If Caven Point is not repaired by that time, the Marauders will more than likely reschedule to play at Hoboken’s JFK Stadium.

But what do the Jersey City public schools do? There has been some talk of using the new FieldTurf facility in Lincoln Park, but there are no amenities at that site, like bleachers, a scoreboard, a press box, even parking and restroom facilities.

If you ask officials about the status of Caven Point, you might get three different answers. In fact, early last week, some city officials said that the improvements would be completed in time for the start of the season and others refuted those words later on.

And if you ask the Board of Education, you won’t get an answer at all, because no one is willing to speak on the matter. This columnist did receive return phone calls from Jersey City Mayor Jerramiah Healy’s staff concerning the matter – especially since there was confusion as to why the city was taking the lead in the situation when the city doesn’t own the facility and the Board of Education does.

When Caven Point was closed down in March, this columnist received word that the state Department of Environmental Protection (DEP) would not sign off on the lead contamination at Caven Point until there was a complete remediation, like tilling the entire area, capping it properly, and then putting down the new FieldTurf surface.

The official from the state DEP put a price tag of approximately $3 million to complete the work, which is a figure that the Jersey City Board of Education simply could not afford to dish out.

Healy’s staff said that they did not know of any such DEP report or such a hefty cost for a complete remediation of the site. The city and the Board of Education have been throwing around figures like $1.2 million, but that’s just to rip up the old artificial turf and lay down the new FieldTurf.

However, there is one major error here. If either the Board of Education or the City of Jersey City or both knew that there was going to have to be a major renovation and rehabilitation project set for Caven Point, why in the world did they wait six whole months to do any work whatsoever?

Why not get the ball rolling in March, when the field was known for a fact to be contaminated and just perhaps, it might have been completed by now?

Because sitting on their collective hands has done nothing, except send the schools scurrying for alternative sites to first practice and then play games.

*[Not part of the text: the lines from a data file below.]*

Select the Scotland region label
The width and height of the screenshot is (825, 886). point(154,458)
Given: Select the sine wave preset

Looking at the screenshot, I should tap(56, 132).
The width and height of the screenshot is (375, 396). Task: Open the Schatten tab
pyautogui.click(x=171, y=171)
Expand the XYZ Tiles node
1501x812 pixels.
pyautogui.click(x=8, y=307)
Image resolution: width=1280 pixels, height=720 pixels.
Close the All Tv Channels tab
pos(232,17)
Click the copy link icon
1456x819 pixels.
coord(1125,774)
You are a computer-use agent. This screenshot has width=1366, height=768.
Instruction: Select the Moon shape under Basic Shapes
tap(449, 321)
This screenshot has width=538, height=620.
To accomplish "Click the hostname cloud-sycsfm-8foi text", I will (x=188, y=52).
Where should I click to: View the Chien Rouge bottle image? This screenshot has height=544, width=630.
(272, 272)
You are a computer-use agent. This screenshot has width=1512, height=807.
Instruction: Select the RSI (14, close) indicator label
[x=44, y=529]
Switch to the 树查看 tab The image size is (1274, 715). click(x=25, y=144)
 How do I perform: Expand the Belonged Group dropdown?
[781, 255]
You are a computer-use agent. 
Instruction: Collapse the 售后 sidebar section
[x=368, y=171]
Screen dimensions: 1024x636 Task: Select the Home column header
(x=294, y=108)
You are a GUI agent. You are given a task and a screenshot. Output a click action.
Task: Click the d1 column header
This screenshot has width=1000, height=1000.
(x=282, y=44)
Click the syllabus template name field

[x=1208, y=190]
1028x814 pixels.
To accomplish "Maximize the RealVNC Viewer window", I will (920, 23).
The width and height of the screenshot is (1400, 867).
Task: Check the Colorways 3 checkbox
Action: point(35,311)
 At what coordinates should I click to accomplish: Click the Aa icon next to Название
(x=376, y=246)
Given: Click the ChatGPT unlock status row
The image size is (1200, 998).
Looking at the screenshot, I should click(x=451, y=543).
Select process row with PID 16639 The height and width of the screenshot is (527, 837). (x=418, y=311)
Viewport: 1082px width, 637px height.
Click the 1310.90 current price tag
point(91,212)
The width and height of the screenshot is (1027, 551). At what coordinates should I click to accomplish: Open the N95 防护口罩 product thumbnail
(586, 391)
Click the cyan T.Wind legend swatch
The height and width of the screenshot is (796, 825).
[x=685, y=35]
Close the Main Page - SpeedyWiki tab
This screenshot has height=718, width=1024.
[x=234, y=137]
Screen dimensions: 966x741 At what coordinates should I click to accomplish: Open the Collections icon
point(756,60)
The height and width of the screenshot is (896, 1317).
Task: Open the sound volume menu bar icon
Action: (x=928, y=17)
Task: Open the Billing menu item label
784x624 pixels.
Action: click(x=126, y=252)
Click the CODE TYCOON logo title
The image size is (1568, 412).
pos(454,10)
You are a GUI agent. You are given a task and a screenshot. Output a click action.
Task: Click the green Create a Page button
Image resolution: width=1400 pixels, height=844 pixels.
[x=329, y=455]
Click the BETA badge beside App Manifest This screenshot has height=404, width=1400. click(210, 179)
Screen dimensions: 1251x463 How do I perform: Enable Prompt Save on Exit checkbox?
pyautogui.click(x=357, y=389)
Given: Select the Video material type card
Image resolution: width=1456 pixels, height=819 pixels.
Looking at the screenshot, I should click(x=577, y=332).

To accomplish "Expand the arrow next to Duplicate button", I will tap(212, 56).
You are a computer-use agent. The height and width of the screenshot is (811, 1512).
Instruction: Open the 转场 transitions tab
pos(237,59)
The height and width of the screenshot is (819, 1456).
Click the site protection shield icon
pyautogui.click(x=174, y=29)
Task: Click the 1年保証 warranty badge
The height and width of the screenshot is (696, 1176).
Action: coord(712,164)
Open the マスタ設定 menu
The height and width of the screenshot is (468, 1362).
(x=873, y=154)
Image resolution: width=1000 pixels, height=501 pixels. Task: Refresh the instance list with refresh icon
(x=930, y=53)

Here’s the other point that may come to fruition and then again, may not.

There are some people who believe that the Board of Education sat on their hands because they knew that the owners of the new Liberty National Golf Course, the high-priced, luxury course located directly adjacent to Caven Point, would want to purchase the land to build homes there that would be attached to the golf course.

Well, if there was a deal being discussed to sell the property to Dan and Paul Fireman, the chief executives of Fireman Capital Partners that own Liberty National, then why not tell everyone up front, like the schools who depend upon the use of Caven Point, that there was a land deal in the works.

So who knows what to believe?

Is Caven Point in serious lead contamination, one that goes beyond the topsoil?

Is the Board of Education in negotiations with Fireman Capital to sell the land at Caven Point?

And if Caven Point’s Cochrane Stadium is to remain an athletic facility, when will it be ready? Late September? October? Ever?

One thing is for sure right now: High school football practices began this week in earnest and the Jersey City schools have no home field to play on.

And if it really only took having the old turf ripped up and a new FieldTurf surface being put down, then in all honesty, it should have been done by now. The work should have begun in early April, not early August.

And even now, in early August, still nothing has been done. It’s one giant fiasco – one that someone really is going to have to answer to, except that no one involved with the Jersey City Board of Education is willing to speak about it. Or anything else, for that matter.